> Requirement
Reproduce every one of the rows below word for word, leaving out the pictures.

---------- Information shown

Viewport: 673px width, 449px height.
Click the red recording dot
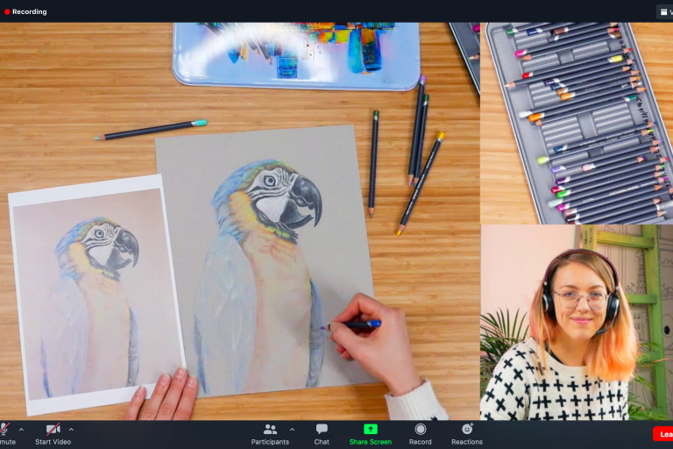pyautogui.click(x=7, y=11)
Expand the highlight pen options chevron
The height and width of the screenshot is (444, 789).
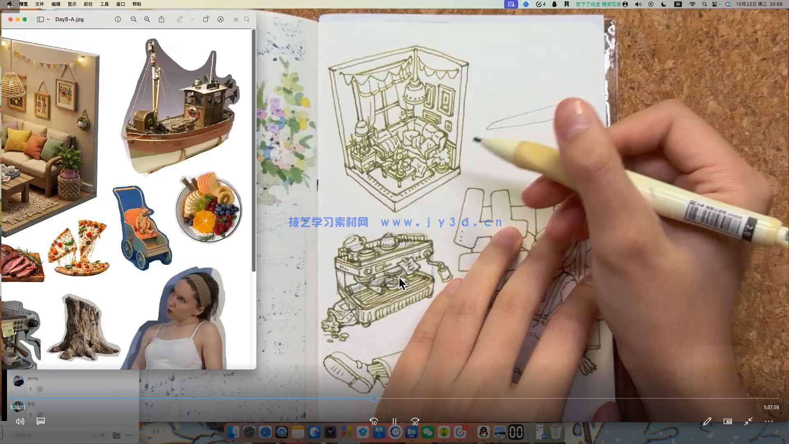(192, 19)
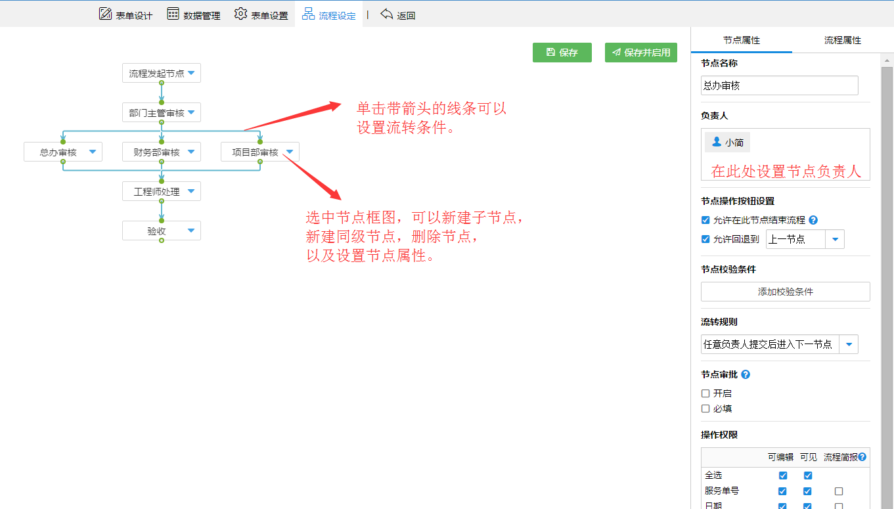The height and width of the screenshot is (509, 894).
Task: Click the properties panel vertical scrollbar
Action: [x=887, y=263]
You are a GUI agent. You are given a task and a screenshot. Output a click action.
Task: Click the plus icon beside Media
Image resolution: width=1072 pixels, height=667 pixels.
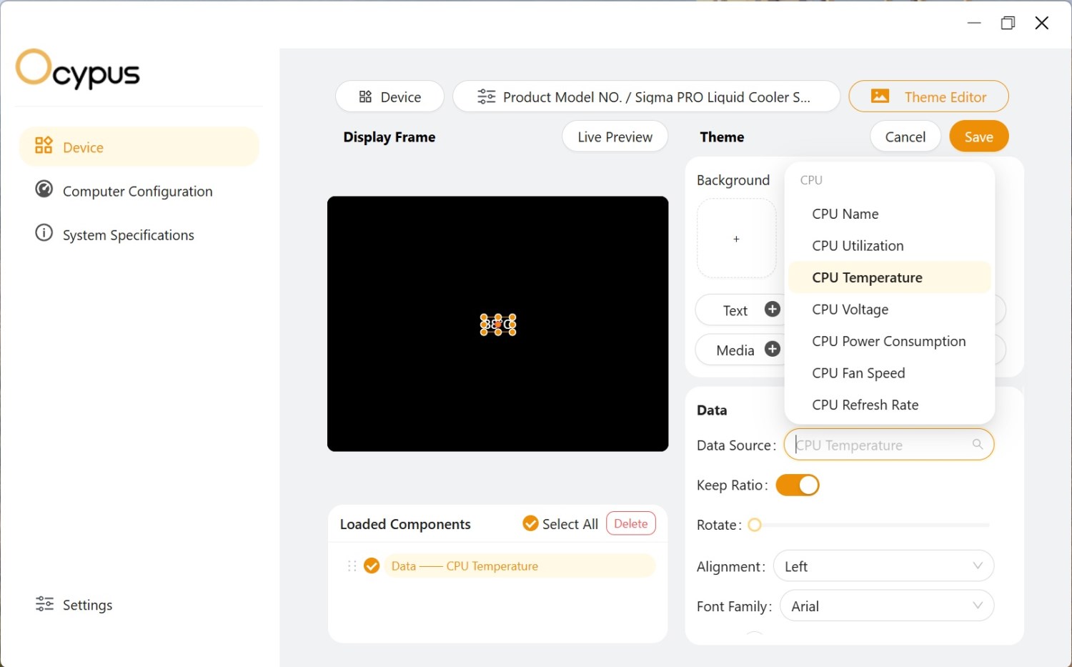(x=772, y=349)
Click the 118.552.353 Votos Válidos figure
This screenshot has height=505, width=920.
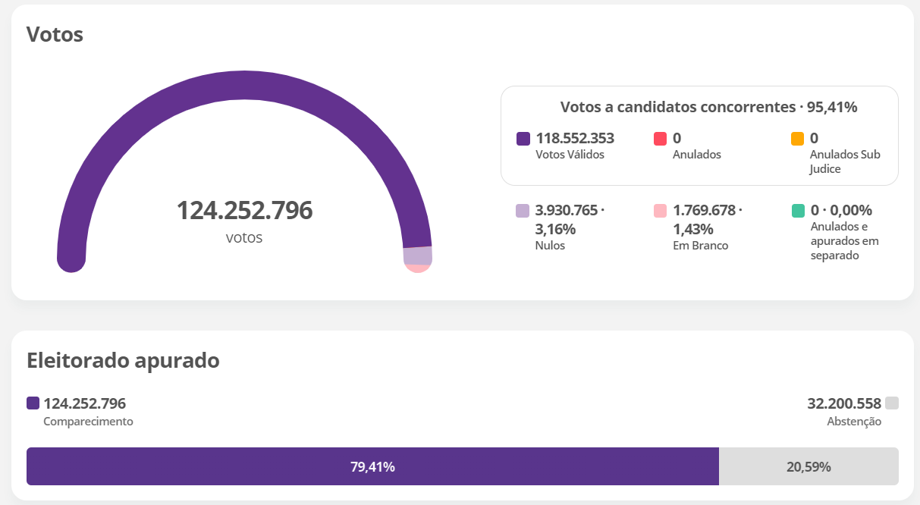click(x=575, y=138)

--------------------

> Correct result
Viewport: 673px width, 449px height.
Click the red recording dot
pyautogui.click(x=7, y=11)
Expand the highlight pen options chevron
The height and width of the screenshot is (444, 789).
(192, 19)
The height and width of the screenshot is (509, 894).
Task: Click the properties panel vertical scrollbar
Action: [x=887, y=263]
You are a GUI agent. You are given a task and a screenshot. Output a click action.
Task: Click the plus icon beside Media
Image resolution: width=1072 pixels, height=667 pixels.
(x=772, y=349)
Click the 118.552.353 Votos Válidos figure
This screenshot has height=505, width=920.
click(x=575, y=138)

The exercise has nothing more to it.